**Excerpted text**
>> start
Lecture 14: Fitting probability models

Today: Transitioning away from R/software engineering, towards algorithms for statistics

Agenda

Probability review
Distributions in R
Methods for fitting distributions

Logistics

Final project

I will post this weekend and send an email or announcement
Can be done individually or in teams of up to 3
If you want to do the project, email me by Friday, March 8, with your group. (No switching between final exam and final project at the last minute.)
Office hours cut short today, I need to leave at 3:45.

Very short review of probability

We need to know about random variables and their distributions.

What is a random variable?

Very formally: a function from a state space to the real numbers
Less formally: Think about random variables as describing the outcome of an experiment

In R, you can draw a random variable from a distribution with functions of the form rdist.

rnorm draws a random variable from a normal distribution.
rbinom draws a random variable from a binomial distribution
rpois draws a random variable from a Poisson distribution

... and so on

Syntax is rdist(n, param1, param2,..., paramn)

n is the number of random variables to draw from the distribution.
param1, ..., paramn are the parameters of the distribution (e.g. mean and standard deviation for the normal, mean for the Poisson, probability of success for the binomial)

Examples

rnorm(n = 10, mean = 5, sd = .1)

##  [1] 5.095750 5.116174 5.074507 5.180313 5.136851 5.014525 5.077125
##  [8] 5.036322 4.946439 5.057097

rbinom(n = 5, size = 5, prob = .8)
>> end
**Dataset excerpts**
>> start
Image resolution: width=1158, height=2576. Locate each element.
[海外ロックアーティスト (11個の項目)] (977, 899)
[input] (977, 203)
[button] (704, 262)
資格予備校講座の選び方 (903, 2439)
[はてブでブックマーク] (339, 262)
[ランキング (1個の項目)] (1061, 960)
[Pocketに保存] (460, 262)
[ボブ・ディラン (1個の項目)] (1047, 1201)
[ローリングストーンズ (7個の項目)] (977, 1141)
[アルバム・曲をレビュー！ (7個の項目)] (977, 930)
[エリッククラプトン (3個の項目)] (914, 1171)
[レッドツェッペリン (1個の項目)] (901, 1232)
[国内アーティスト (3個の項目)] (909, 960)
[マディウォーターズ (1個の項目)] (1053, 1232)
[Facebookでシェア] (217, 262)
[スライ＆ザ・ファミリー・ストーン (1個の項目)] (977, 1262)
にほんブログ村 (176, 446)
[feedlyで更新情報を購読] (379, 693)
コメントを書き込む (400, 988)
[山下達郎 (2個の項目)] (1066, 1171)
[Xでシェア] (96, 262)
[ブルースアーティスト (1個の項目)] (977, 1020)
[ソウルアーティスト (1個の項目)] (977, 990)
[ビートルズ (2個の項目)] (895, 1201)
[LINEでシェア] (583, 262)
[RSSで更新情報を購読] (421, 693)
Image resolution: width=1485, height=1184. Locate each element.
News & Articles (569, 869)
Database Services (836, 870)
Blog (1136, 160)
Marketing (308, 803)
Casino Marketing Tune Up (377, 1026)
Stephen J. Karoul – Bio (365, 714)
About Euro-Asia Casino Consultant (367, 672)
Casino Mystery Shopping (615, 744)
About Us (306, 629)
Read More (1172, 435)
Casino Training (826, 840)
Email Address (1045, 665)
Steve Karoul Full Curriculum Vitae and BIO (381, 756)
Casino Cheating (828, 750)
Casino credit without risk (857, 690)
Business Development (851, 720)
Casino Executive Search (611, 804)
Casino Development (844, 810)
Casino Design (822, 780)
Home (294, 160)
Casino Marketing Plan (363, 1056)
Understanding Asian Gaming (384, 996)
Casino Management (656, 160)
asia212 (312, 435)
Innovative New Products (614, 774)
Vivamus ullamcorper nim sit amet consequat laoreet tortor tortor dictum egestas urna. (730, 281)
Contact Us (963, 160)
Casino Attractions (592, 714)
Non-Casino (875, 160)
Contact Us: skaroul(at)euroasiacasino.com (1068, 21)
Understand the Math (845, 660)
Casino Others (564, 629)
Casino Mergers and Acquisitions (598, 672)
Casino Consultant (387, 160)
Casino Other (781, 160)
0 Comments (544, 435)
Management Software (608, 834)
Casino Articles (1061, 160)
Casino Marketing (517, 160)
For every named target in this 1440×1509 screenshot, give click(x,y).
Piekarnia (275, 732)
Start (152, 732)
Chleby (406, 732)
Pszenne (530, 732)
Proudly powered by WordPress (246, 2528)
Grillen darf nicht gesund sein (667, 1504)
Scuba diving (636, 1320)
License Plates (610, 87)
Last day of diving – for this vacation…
>> end
Copy the passage of the lecture notes on fitting probability models between "We need to know" and "a normal distribution.", inclusive, word for word.

We need to know about random variables and their distributions.

What is a random variable?

Very formally: a function from a state space to the real numbers
Less formally: Think about random variables as describing the outcome of an experiment

In R, you can draw a random variable from a distribution with functions of the form rdist.

rnorm draws a random variable from a normal distribution.